Saturday’s panel discussion, with Kim Kozlowski (left), Barbara Barefield, Kelly O’Hara, Ndubisi Okoye, Eno Laget (not visible) and Debora Grace.

The panel included Barbara Barefield, who is a champion of the Little Library and other arts-based efforts in the Palmer Park and Palmer Woods area. Her box, “Sweet Reading,” is embellished with an angel and a mermaid, both happily reading, and affords previews of the books inside through peek-a-boo windows all around the box. She sees a strong desire for books in her neighborhood. “The box in Palmer Park is always empty, no matter how many times a day we put books in there,” she said.

Barefield’s “Sweet Reading” (left) and O’Hara’s “City at Sunset.”

Next to her was Kelly O’Hara, whose library, “City at Sunset,” borrowed imagery from her forthcoming graphic novel, creating a freestanding piece of sequential art. “I had multiple libraries near me growing up,” O’Hara stated. “This was a good opportunity to give back and make that possible for others.” O’Hara partnered with Studio Two on Alter Road, identifying it as a place where kids in the neighborhood were already turning up to explore art and culture.

Okoye’s “Keep Dreaming.”

In the middle of the panel was Ndubisi Okoye, a Detroit-based painter who created his library with his alma mater of Cass Tech in mind as the location. “I was all for it, especially because the literacy rate in Detroit is so low,” Okoye said. The box’s title, “Keep Dreaming,” makes clear the message that he would like to parlay to the students at Cass Tech. Similarly, Eno Laget, who worked for decades at the “Detroit News,” was delighted to get to repurpose and redecorate a former newspaper distribution box into an allegorical library. The motif of “12 Jewelz” features a portrait of Malcolm Little (who became Malcolm X), among others, and refers to the 12 jewels of Islam. He spoke of the power of transformation and the impediment of illiteracy. “I’d like to think we can do something about that,” Laget said.

Laget’s “12 Jewelz,” featuring a portrait of Malcolm Little.

The final member of the panel was Debora Grace, who gave her library box, “Forever Free,” a “wordscape” treatment in bright bumblebee colors. “Detroit is used to receiving punches in the face,” Grace said. “Let’s build people up.
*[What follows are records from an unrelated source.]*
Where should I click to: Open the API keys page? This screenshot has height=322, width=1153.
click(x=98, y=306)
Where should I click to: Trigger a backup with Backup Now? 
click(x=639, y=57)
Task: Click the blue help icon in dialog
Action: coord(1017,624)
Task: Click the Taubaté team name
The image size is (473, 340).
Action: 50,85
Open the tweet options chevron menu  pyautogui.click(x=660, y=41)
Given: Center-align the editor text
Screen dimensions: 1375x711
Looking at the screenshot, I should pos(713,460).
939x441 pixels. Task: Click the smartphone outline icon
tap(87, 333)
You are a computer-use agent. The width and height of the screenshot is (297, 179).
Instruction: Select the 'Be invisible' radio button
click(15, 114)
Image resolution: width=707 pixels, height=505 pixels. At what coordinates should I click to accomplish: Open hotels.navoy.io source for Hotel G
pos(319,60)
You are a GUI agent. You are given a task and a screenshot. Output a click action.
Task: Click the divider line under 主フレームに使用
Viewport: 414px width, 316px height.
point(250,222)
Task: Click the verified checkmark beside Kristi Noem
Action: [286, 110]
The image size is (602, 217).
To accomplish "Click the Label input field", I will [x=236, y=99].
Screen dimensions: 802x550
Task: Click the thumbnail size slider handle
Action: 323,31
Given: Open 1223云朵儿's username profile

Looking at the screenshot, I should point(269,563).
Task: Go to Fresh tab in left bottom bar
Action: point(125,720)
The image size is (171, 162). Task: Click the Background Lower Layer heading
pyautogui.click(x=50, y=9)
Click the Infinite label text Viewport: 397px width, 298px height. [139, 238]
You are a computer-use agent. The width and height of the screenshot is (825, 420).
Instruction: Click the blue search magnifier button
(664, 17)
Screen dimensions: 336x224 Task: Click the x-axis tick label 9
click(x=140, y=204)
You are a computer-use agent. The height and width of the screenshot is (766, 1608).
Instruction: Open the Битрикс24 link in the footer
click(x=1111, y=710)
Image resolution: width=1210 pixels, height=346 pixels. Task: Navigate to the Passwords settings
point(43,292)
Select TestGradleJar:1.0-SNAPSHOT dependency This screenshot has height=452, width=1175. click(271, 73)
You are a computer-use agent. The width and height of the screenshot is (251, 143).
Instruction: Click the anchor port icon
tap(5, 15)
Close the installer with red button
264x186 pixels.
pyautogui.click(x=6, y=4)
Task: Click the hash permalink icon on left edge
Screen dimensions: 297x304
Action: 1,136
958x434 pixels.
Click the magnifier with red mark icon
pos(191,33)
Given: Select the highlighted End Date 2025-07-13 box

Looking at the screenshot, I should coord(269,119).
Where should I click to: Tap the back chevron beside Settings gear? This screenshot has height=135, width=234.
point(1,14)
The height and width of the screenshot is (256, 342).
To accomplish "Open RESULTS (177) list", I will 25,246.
There’s no better way of doing that than with a book.”

Many issues were raised in the Q&A that followed the panel, including strategies for collecting books, challenges posed by getting libraries into certain areas, and the few instances of pushback, where the libraries have been vandalized or destroyed. It begs the question, in a city with such a high illiteracy rate, how helpful is it to distribute books without there being help learning to read? On this, Laget waxed philosophical, suggesting that the Little Libraries were not the end-all solution, but a community rallying point—a way of demonstrating interest and need in better solutions, ones that can only be worked out by working together.

For its part, the Mobile Homestead will be hosting an exciting run of library-related activities during the three-month Detroit Little Libraries exhibition, including story-reading events and a presentation of prints and drawings by author Dave Eggers, founder of 826 learning labs. The newest facility in the 826 reading labs, a Knight Arts grantee, is also slated to open in Detroit later this year.

It remains to be seen whether the Detroit Little Libraries are a passing fad or a successful rallying point for a new focus on literacy and connectivity. But the efforts of Kozlowski, her band of dedicated artists and stewards, and the engagement across many communities strikes a hopeful note for progress in the city. As Grace said during the panel, “Putting a book in the hands of anyone in the city is giving them hope.”

In addition to regular open-exhibit hours at the Mobile Homestead, the next events surrounding the “Detroit Little Library Originals” exhibit are Storytime with Mary Grant of the Detroit Association of Black Storytellers on Jan. 31 and Storytime with Charlie LeDuff, a Pulitzer Prize-winning reporter formerly at The New York Times and The Detroit News, on Feb. 28. A complete list of events can be found on the Detroit Little Libraries website.